Sources: [ARCHITECTURE.md — Build Artifacts, Why the Kernel Is Inflated Before Boot](), [src/embedded_payload.zig:8-18](), [MODULE.bazel:1-14]()

---

## VM Request Routing (Sequence Summary)

```mermaid
sequenceDiagram
    participant Bazel
    participant darwin-actiond (macOS)
    participant grpc_vsock_bridge
    participant linux-actiond-guest (VM)
    participant guest ext4 CAS (/cas)

    Bazel->>darwin-actiond (macOS): gRPC / REAPI (TCP 8980)
    darwin-actiond (macOS)->>grpc_vsock_bridge: forward raw gRPC bytes
    grpc_vsock_bridge->>linux-actiond-guest (VM): virtio-vsock (grpc_port)
    linux-actiond-guest (VM)->>guest ext4 CAS (/cas): CAS / AC reads & writes
    linux-actiond-guest (VM)-->>darwin-actiond (macOS): ExecuteResponse / CAS responses
    darwin-actiond (macOS)-->>Bazel: gRPC response
```

The macOS host holds the public TCP listener and VM lifecycle but does not hold a CAS mirror. All content-addressed storage, ActionCache, and output promotion happen inside the guest against its native ext4 filesystem on the virtio block device.

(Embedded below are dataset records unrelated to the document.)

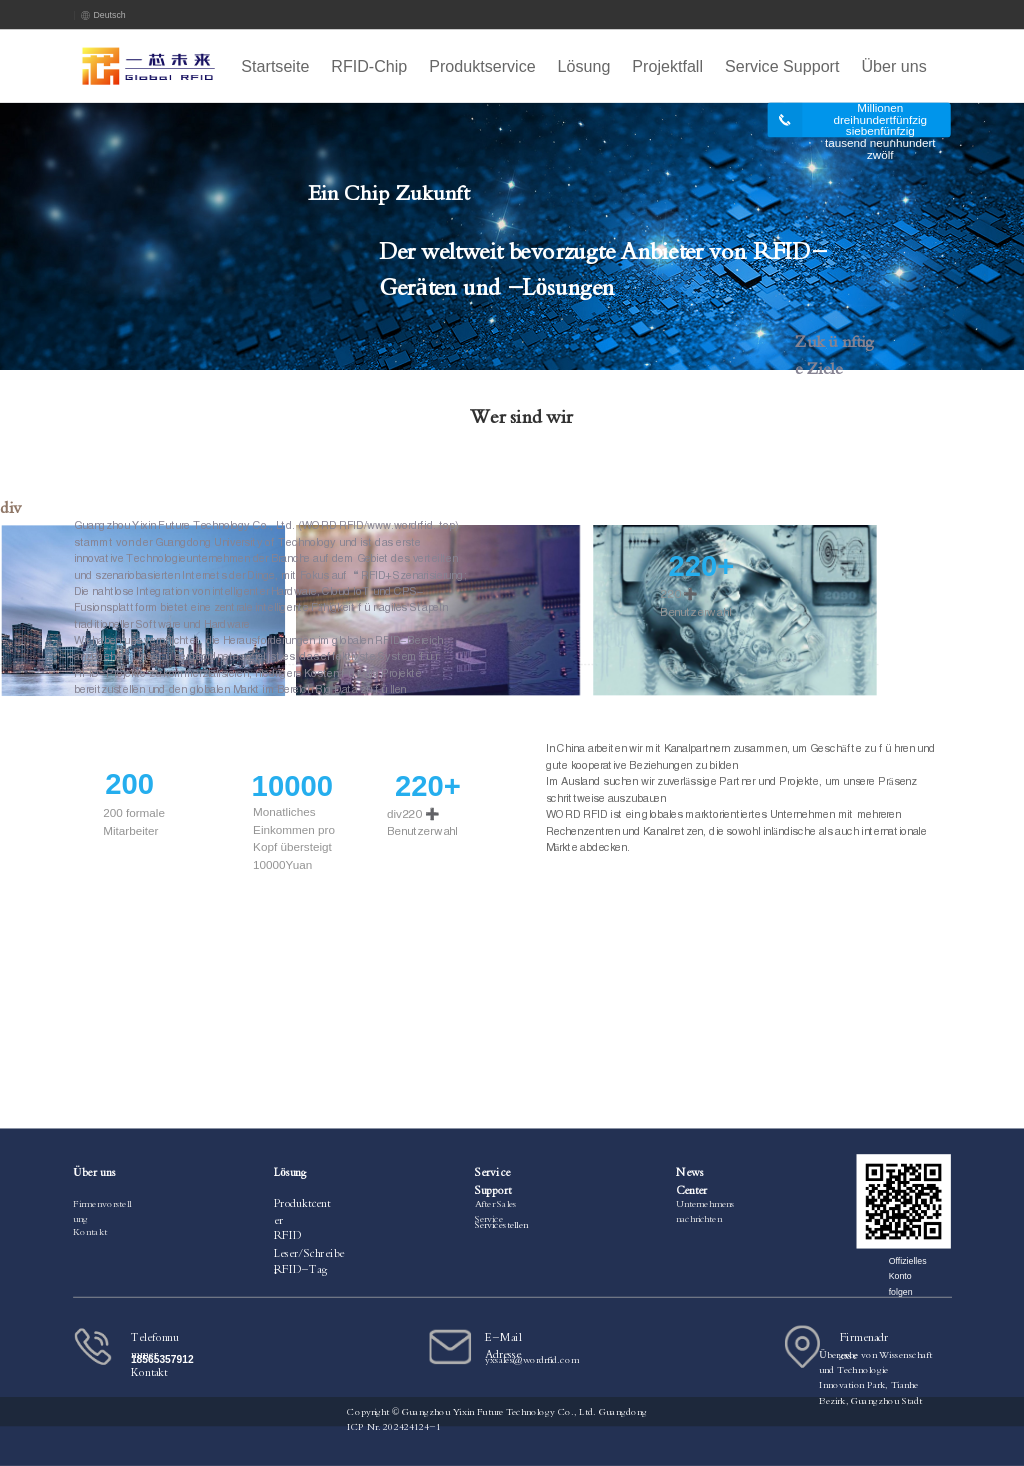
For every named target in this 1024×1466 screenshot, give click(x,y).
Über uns (893, 66)
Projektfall (667, 66)
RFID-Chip (369, 66)
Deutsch (103, 15)
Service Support (782, 66)
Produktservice (482, 66)
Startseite (275, 66)
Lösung (584, 66)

Sources: [ARCHITECTURE.md — Darwin VM Request Routing](), [src/grpc_vsock_bridge.zig:34-58]()

---

## How This Reference Is Organized

| Page | Contents |
|---|---|
| **Technical Orientation** *(this page)* | What actiond is, execution modes, binary layout, REAPI surface, module map |
| **CAS and Storage** | Content-addressed blob layout, materialization strategies, actiondfs lazy filesystem (VM), output staging and promotion |
| **Execution Lifecycle** | Per-action fork/exec sequence, namespace setup, cgroup limits, runtime selection, input/output handling |
| **VM Infrastructure** | Virtualization.framework integration, kernel inflation, vsock protocol, guest init, disk image management |
| **Build and Packaging** | Bazel targets, standalone embedding, kernel build via linux.bzl, runtime SquashFS construction |
| **Testing** | Unit tests, e2e harness, LLVM smoke test, stress workspace |

---

## Summary

`actiond` is a focused REAPI worker implemented in Zig 0.16 that provides hermetic Linux action execution either directly on a Linux host (`linux-actiond serve`) or through an Apple Virtualization.framework VM on macOS (`darwin-actiond serve-vm`). The three binaries — `darwin-actiond`, `linux-actiond`, and `linux-actiond-guest` — share a single Zig library under `src/` and implement the ten REAPI methods Bazel needs for remote execution. Standalone binaries embed their runtime artifacts (kernel, initramfs, SquashFS) in native executable sections and extract them once at worker startup, keeping distribution and startup self-contained. The VM path is the project's primary motivation: it gives Apple Silicon Mac workstations a local Linux remote-execution worker without exposing host macOS resources to build actions.